Anger is reaching a pitch with the US, if only because by withholding its UN dues, it is blatantly violating its obligations under international treaty to pay up the full amount of its contributions on time.

"It is seen here as an issue of law and international obligation, but it is not seen like that in Washington," another diplomat said.

"What is happening is clearly weakening the position of the US, as well as the position of all of us who are trying to stand up for international law on other matters".

Due to be made public at a meeting of the Senate Foreign Relations Committee this morning, the package was hammered out in negotiations between the chairman of the Senate Foreign Relations Committee, Senator Helms and Senator Joseph Biden, the ranking Democrat on the committee. Mr Biden was essentially speaking for the Clinton administration.

Most vexing will be demands for strict ceilings on the levels of American contributions in future years. The US share of the regular UN budget would be cut in the second year of the repayment programme from 25 per cent now to 22 per cent. From the third year it would be capped at 20 per cent. Washington's share of peace-keeping costs would also fall from 31 per cent to 25 per cent.

Barring a miraculous agreement to squeeze higher levels of contribution from fast-growing Asian countries, the budgetary fall-out for Europe could be considerable. The EU countries would probably see their share of the regular budget rise from 32 per cent now to almost 40 per cent, which is twice what the US is now proposing to pay.

Diplomats are, meanwhile, predicting serious pain for the US inside the organisation. The standing of the US has already been weakened by the dispute. So impaired is American diplomacy here that the new US envoy Bill Richardson has been asking Britain's Sir John Weston to make the running on Security Council issues that are important to Washington.

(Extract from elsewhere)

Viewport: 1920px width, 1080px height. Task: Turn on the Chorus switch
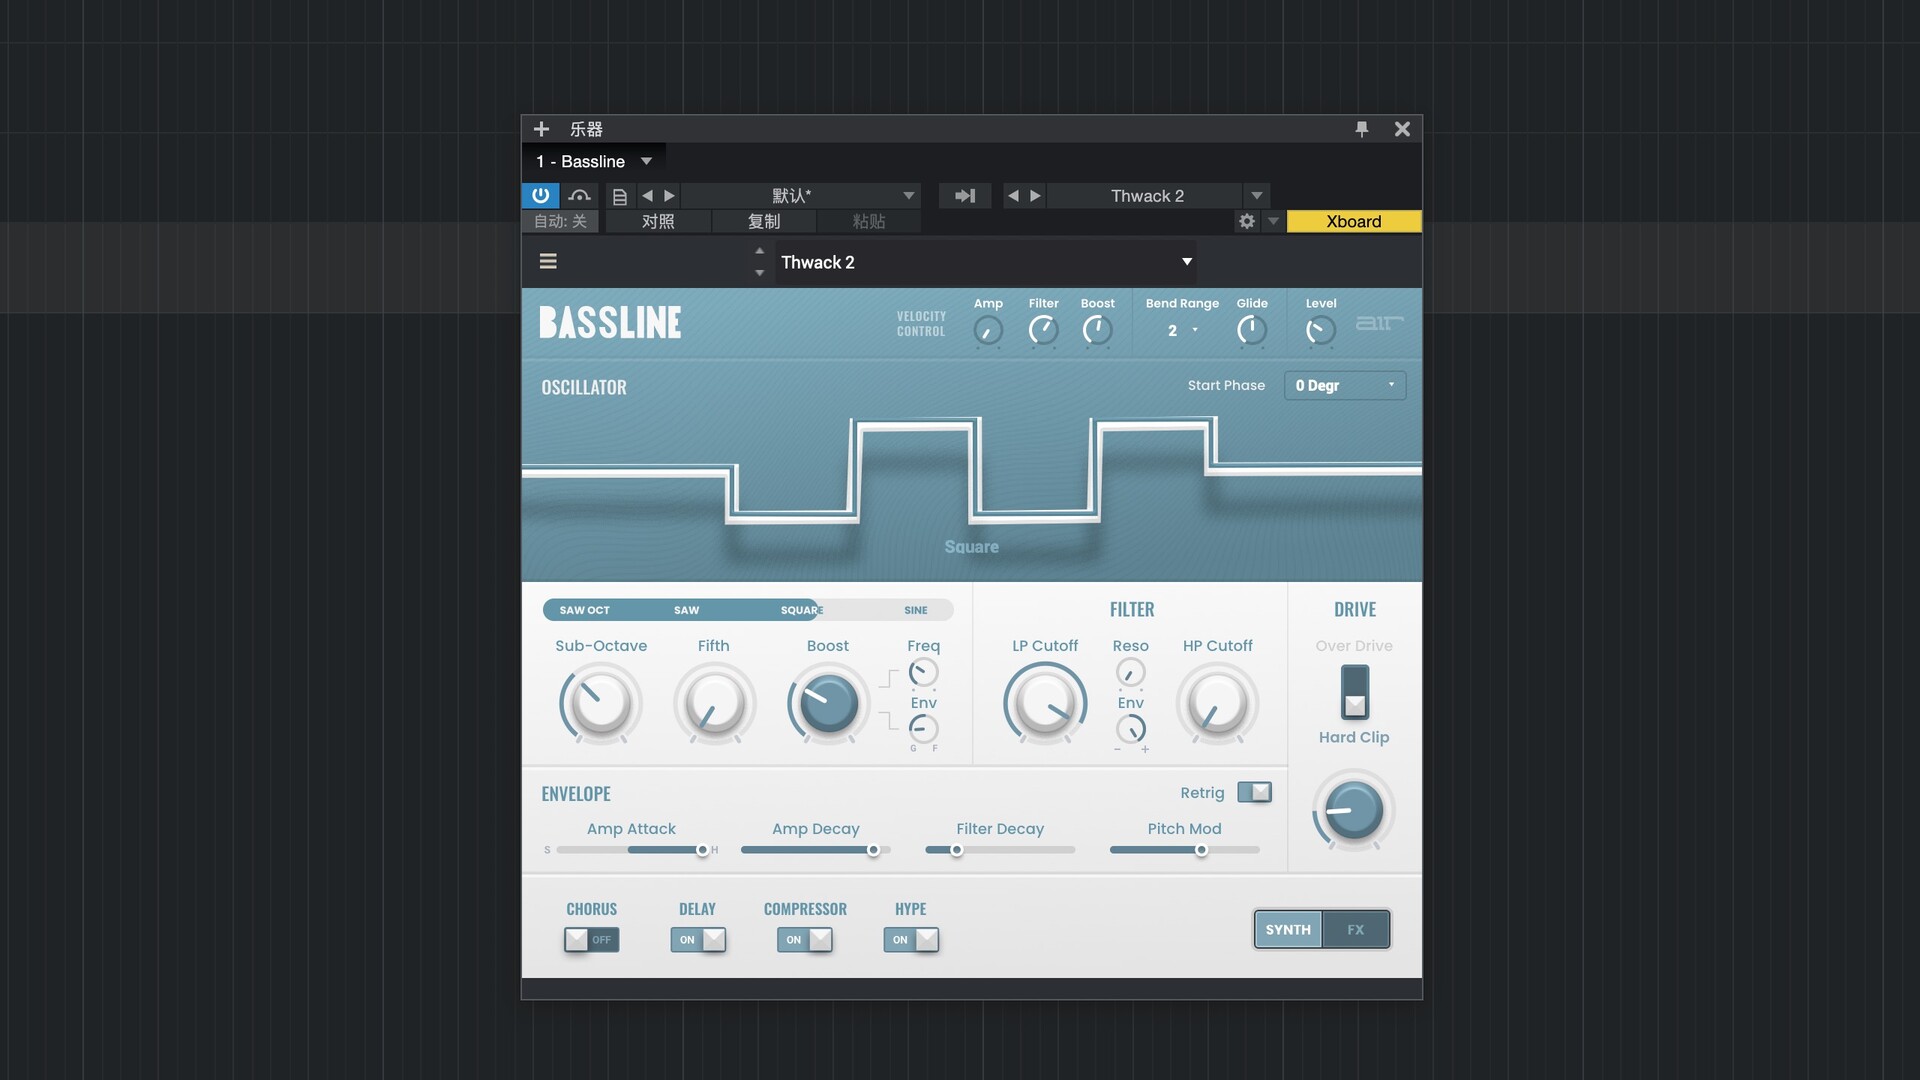click(591, 940)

And a more urgent crisis is looming for the US. Unless a very large payment is forthcoming soon, it will fall foul early next year of Article 19 of the Charter. This stipulates that any country more than two years behind in its contributions must be stripped of its right to vote in the General Assembly.

If the new US ceilings are imposed, the position of Washington in the UN would inevitably be corroded in other, more subtle, ways.

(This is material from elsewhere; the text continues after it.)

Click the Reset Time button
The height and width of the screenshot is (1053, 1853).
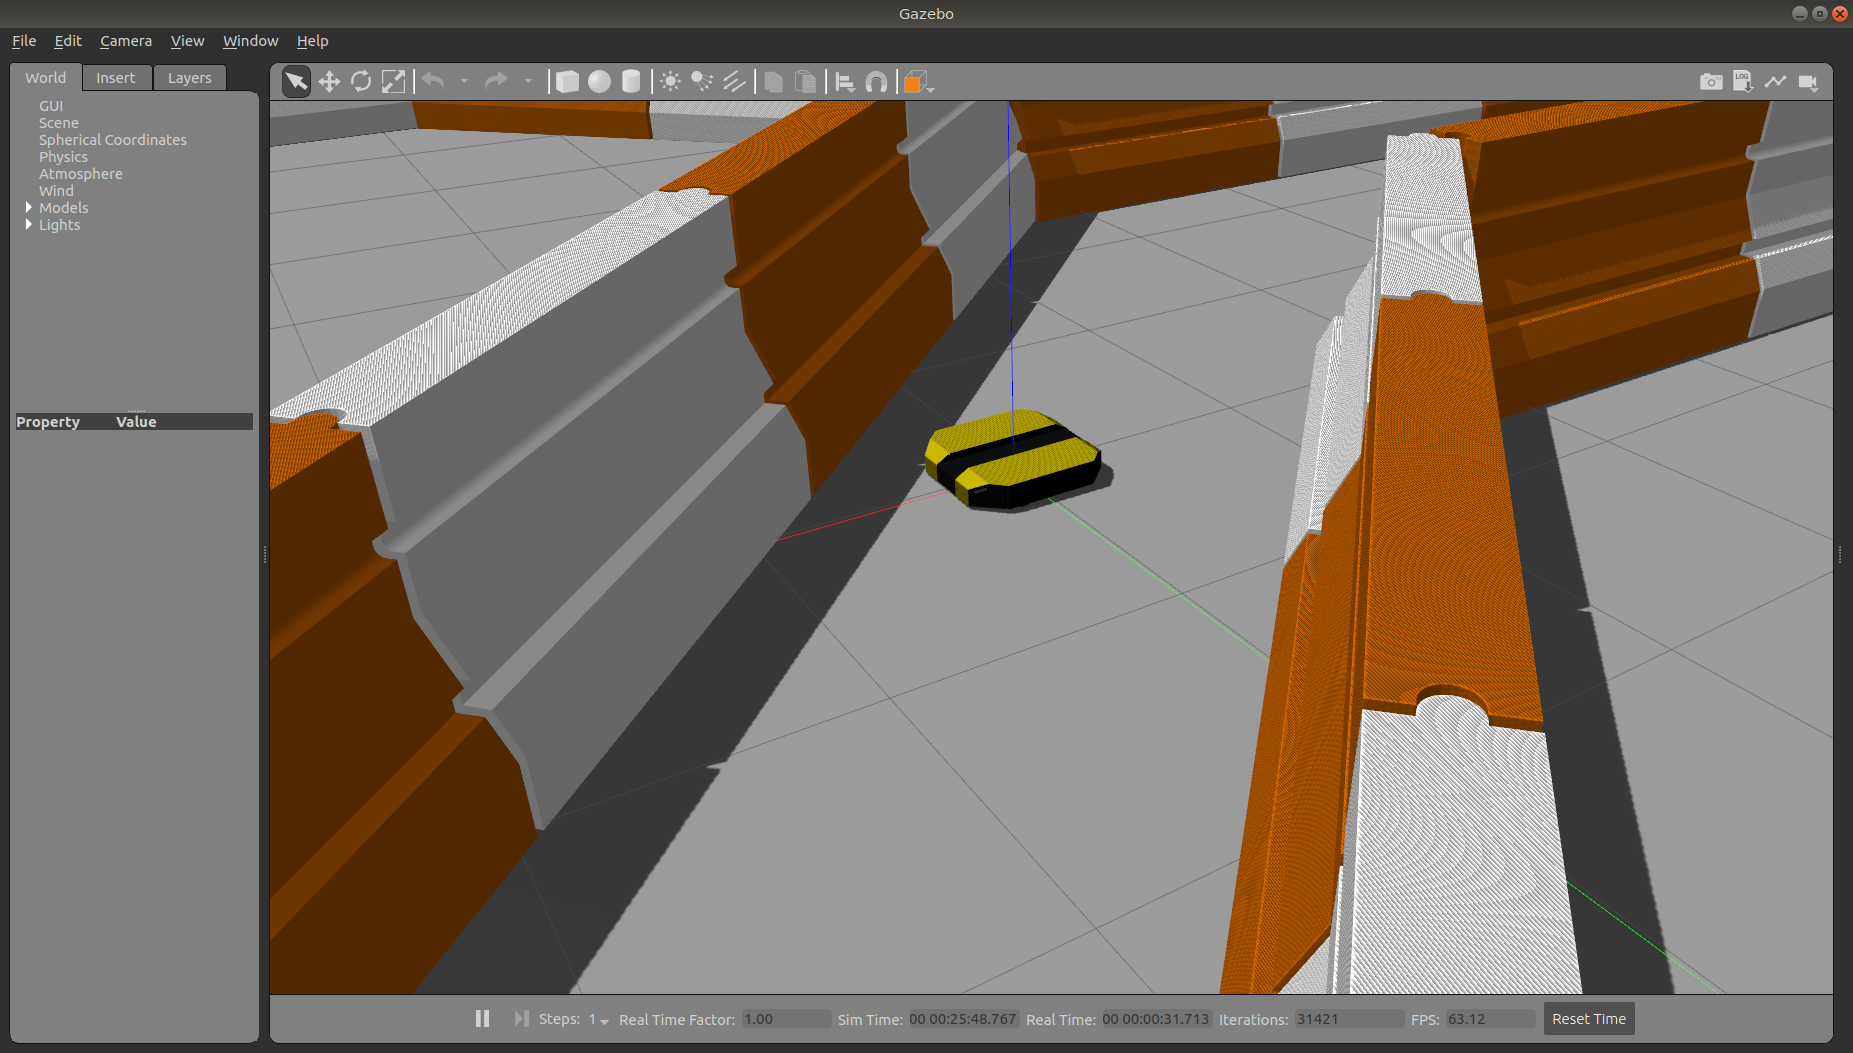(1588, 1018)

"People will begin to question the various perks the US enjoys at the UN in terms of the prominence of their people here," one diplomat warned.

The same person, who asked to remain anonymous, also suggested that the Security Council would begin turning down any requests for peace-keeping operations that are clearly for the benefit of Washington.

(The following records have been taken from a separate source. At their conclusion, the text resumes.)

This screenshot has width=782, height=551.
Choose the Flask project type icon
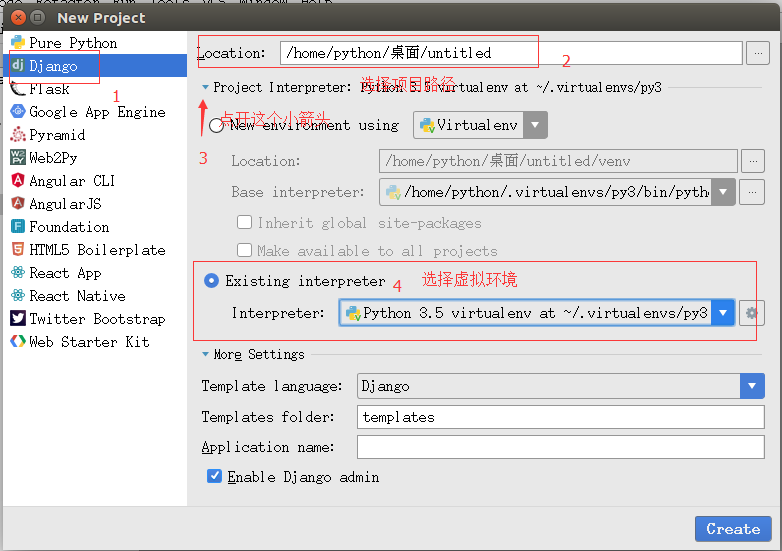point(18,89)
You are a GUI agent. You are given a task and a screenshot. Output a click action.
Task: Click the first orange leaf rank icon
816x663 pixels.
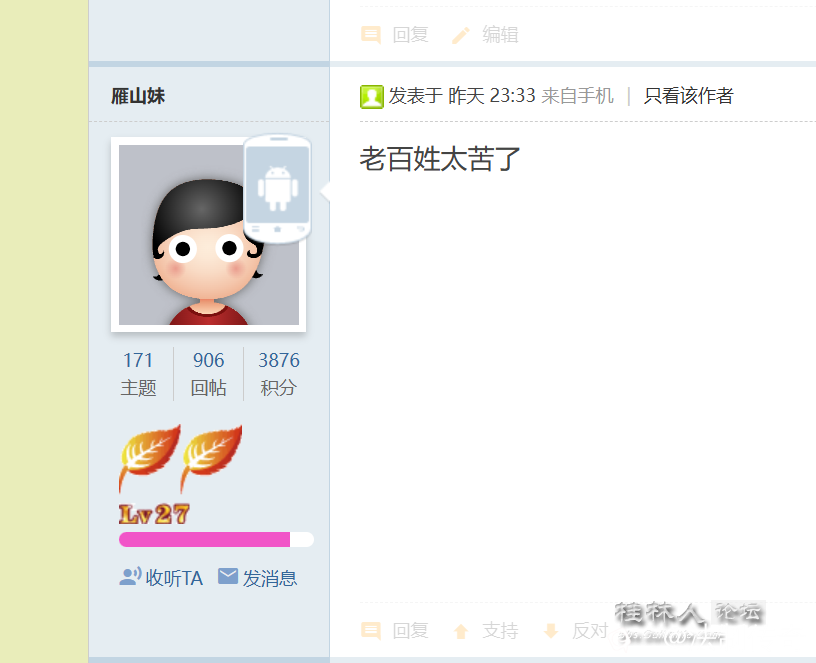149,458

"If they asked for an operation like the current mission in Haiti, for instance, I am afraid Congress would have to pay for it out of its own pockets".

The proposed package would be conditional on the US President pledging to certify annually that the UN is attaining certain goals on internal reform. These would include additional cuts in UN personnel as well as strict diets for its array of international programmes.

The document requires the President to certify that the organisation is not attempting any of the following: to create its own standing army, to impose global taxes to raise funds or in any way undermine the US Constitution.

Additionally, the UN would have to agree to surrender its accounts every year to scrutiny by Congress's own financial auditing body, the General Accounting Office.